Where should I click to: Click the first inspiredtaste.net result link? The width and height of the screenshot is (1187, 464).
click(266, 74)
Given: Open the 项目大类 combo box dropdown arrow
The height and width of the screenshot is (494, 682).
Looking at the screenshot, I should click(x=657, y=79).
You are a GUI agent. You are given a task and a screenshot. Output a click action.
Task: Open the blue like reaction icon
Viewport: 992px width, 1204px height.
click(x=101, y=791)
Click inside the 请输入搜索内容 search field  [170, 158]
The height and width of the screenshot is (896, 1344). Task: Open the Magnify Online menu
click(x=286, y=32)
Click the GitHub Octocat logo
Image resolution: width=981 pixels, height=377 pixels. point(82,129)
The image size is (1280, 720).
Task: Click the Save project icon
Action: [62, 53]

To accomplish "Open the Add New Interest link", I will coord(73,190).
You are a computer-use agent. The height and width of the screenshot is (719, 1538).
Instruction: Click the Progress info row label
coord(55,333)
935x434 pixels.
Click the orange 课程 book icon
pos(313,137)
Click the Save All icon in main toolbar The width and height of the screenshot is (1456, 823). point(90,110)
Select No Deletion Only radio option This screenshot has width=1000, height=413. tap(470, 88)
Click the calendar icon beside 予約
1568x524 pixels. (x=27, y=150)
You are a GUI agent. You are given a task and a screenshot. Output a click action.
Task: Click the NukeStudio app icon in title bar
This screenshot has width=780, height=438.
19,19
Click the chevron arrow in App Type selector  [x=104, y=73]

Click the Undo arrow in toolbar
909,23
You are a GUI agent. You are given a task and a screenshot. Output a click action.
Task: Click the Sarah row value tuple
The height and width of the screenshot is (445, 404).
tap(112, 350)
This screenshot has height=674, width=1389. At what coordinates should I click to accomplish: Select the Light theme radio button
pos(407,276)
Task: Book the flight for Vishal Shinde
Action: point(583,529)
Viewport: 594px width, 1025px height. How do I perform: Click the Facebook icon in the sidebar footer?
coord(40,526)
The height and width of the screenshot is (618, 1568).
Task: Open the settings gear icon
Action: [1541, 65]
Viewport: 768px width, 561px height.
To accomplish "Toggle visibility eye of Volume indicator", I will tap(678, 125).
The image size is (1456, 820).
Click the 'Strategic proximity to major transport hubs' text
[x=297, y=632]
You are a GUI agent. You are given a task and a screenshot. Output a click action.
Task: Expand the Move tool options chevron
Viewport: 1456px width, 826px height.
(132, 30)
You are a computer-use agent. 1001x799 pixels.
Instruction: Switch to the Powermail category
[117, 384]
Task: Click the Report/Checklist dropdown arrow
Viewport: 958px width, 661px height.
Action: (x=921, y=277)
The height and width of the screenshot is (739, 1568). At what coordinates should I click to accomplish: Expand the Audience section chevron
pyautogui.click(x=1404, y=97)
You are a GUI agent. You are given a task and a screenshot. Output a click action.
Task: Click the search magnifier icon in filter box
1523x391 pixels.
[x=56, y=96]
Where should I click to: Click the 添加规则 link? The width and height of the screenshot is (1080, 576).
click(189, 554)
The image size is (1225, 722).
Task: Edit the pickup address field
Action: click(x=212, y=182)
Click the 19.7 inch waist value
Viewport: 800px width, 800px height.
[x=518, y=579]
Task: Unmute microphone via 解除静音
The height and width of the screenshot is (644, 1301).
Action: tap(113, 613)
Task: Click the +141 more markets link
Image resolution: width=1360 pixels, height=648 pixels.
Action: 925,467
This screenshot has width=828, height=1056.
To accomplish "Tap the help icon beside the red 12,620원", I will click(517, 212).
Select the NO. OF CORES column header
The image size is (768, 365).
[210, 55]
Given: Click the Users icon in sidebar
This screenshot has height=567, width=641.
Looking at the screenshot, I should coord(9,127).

*-*-*

| Exercise description |
Among the lines above, return those that hold the word "will".

| Task output |
To accomplish "Open the Add New Interest link", I will coord(73,190).
To accomplish "Toggle visibility eye of Volume indicator", I will tap(678, 125).
To accomplish "Tap the help icon beside the red 12,620원", I will click(517, 212).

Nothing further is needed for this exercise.